Listed records:
---*---

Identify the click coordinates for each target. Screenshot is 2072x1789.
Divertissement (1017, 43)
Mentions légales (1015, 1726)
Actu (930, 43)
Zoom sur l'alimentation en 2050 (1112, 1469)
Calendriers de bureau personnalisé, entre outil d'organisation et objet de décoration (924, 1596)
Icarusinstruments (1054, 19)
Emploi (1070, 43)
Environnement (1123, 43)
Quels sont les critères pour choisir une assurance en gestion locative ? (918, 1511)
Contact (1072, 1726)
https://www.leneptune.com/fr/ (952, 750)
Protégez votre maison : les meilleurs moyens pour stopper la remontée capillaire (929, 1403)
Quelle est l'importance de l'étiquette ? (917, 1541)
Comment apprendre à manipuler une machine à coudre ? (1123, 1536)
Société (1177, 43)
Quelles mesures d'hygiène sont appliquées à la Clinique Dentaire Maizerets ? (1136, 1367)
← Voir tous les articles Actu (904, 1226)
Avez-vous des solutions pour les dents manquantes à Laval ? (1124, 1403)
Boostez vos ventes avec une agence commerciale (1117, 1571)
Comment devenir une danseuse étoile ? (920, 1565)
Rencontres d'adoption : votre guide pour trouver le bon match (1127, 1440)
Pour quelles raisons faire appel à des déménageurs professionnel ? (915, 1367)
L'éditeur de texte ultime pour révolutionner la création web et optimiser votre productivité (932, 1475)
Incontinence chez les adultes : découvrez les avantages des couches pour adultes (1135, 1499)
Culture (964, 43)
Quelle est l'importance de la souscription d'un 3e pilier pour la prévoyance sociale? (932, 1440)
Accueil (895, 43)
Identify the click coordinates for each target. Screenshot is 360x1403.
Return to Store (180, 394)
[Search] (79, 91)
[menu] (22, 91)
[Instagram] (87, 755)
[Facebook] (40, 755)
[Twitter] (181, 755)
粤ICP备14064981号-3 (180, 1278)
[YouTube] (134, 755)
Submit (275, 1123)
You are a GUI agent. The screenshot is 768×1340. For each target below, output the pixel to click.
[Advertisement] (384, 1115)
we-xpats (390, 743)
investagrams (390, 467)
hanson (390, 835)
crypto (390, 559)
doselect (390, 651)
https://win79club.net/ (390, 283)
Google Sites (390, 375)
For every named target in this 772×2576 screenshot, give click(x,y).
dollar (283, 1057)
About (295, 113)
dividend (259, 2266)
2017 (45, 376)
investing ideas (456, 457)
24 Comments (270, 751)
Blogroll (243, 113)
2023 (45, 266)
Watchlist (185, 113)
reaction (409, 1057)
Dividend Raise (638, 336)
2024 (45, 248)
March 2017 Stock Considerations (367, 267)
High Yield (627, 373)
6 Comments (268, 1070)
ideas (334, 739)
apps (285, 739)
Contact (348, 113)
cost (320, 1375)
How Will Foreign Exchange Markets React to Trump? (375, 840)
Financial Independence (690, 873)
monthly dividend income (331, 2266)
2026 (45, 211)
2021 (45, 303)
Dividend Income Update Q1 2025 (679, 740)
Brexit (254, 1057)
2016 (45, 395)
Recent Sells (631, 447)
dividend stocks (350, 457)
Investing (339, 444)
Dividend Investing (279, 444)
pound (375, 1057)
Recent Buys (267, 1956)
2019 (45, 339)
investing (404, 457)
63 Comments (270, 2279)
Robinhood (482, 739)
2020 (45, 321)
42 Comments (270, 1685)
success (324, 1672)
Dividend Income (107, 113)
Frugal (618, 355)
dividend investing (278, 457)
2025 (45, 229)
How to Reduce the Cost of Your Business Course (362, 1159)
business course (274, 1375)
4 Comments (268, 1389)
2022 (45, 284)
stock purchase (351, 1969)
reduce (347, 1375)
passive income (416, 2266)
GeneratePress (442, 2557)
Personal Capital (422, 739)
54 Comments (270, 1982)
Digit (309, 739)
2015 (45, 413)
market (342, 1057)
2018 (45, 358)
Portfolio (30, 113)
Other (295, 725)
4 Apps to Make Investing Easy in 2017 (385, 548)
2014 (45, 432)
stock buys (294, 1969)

---*---

Work task: Word for word, quote the lines from the line containing "Contact (348, 113)" through the end of the material, both included, and nothing else.

Result of the exercise:
Contact (348, 113)
cost (320, 1375)
How Will Foreign Exchange Markets React to Trump? (375, 840)
Financial Independence (690, 873)
monthly dividend income (331, 2266)
2026 (45, 211)
2021 (45, 303)
Dividend Income Update Q1 2025 (679, 740)
Brexit (254, 1057)
2016 (45, 395)
Recent Sells (631, 447)
dividend stocks (350, 457)
Investing (339, 444)
Dividend Investing (279, 444)
pound (375, 1057)
Recent Buys (267, 1956)
2019 (45, 339)
investing (404, 457)
63 Comments (270, 2279)
Robinhood (482, 739)
2020 (45, 321)
42 Comments (270, 1685)
success (324, 1672)
Dividend Income (107, 113)
Frugal (618, 355)
dividend investing (278, 457)
2025 (45, 229)
How to Reduce the Cost of Your Business Course (362, 1159)
business course (274, 1375)
4 Comments (268, 1389)
2022 (45, 284)
stock purchase (351, 1969)
reduce (347, 1375)
passive income (416, 2266)
GeneratePress (442, 2557)
Personal Capital (422, 739)
54 Comments (270, 1982)
Digit (309, 739)
2015 (45, 413)
market (342, 1057)
2018 (45, 358)
Portfolio (30, 113)
Other (295, 725)
4 Apps to Make Investing Easy in 2017 (385, 548)
2014 (45, 432)
stock buys (294, 1969)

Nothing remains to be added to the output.